Lentil + Chickpea Salad Sandwiches {a.k.a. Vegan “Egg” Salad Sandwiches} by suhu

Source: www.ilovevegan.com

Prep Time: 15 minutes Cook Time: 10 minutes Total Time: 25 minutes Yield: 4 sandwiches

A hearty, high protein, veggie-packed salad that’s delicious in a sandwich or with crackers. Black salt is the secret for that authentic “egg-y” flavor.


1 cup cooked red lentils 1 cup chickpeas, canned (drained) 1 celery rib, finely chopped 1 carrot, grated 1/4 red or green bell pepper, finely chopped (optional) 2–3 green onions, finely chopped 1 medium pickle, finely chopped 3 tbsp fresh dill, finely chopped 1/2 tbsp lemon juice 3–4 tbsp vegan mayo (I use 4) (or sub for hummus) 2–3 tbsp nutritional yeast (I use 3) 1/4 tsp black salt black pepper, to taste LENTIL + CHICKPEA SALAD SANDWICH 2 slices of sprouted, whole grain, or gluten free bread 1/3–1/2 cup of lentil + chickpea salad 1–2 leaves of lettuce (butter, romaine, spinach, or iceberg)

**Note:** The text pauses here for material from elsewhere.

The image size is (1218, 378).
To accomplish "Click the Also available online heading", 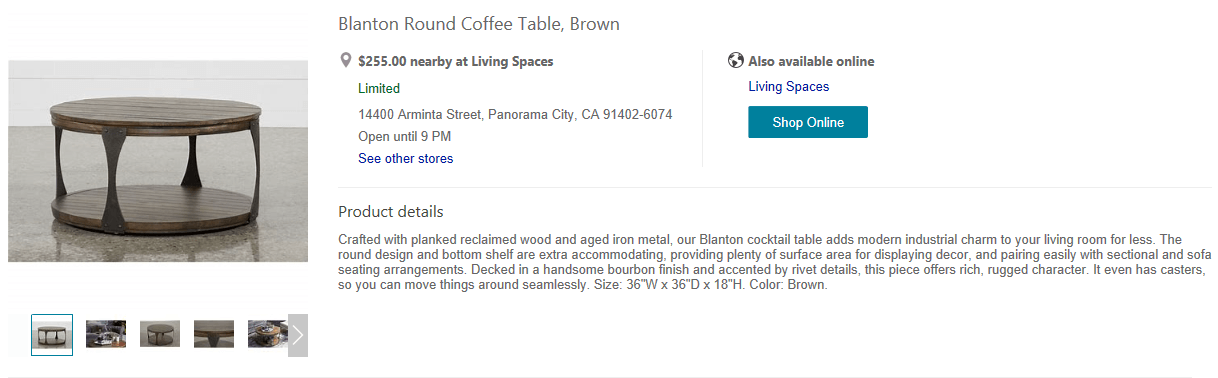I will coord(811,62).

Wash, chop and prepare all ingredients. Make sure the vegetables are chopped nice and fine. Feel free to use the chop/slice function on your food processor.
Lightly mash chickpeas with a fork. Add the lentils, finely chopped vegetables, mayo, lemon juice, nutritional yeast, black salt, and pepper. Mix thoroughly with a fork.
Blend 1/3-1/2 of the mixture with an immersion blender (or use the pulse function on your food processor). Mix thoroughly with a fork to even out the texture.
Optional: Chill for 3+ hours before serving.
Scoop 1/3-1/2 cup of Lentil + Chickpea Salad on one slice of bread and lay 2 leaves of lettuce on the other slice of bread. Close the sandwich, slice diagonally and enjoy!
Serve this salad with crackers for a quick healthy snack.
Approx. 1/2 cup dry red lentils (split) = 1 cup cooked. Rinse ˝ cup dry red lentils (split). Add the lentils and 1 cup of unsalted water to a small-medium sized saucepan. Bring to a boil and boil for 5-10 minutes (until lentils are just tender.)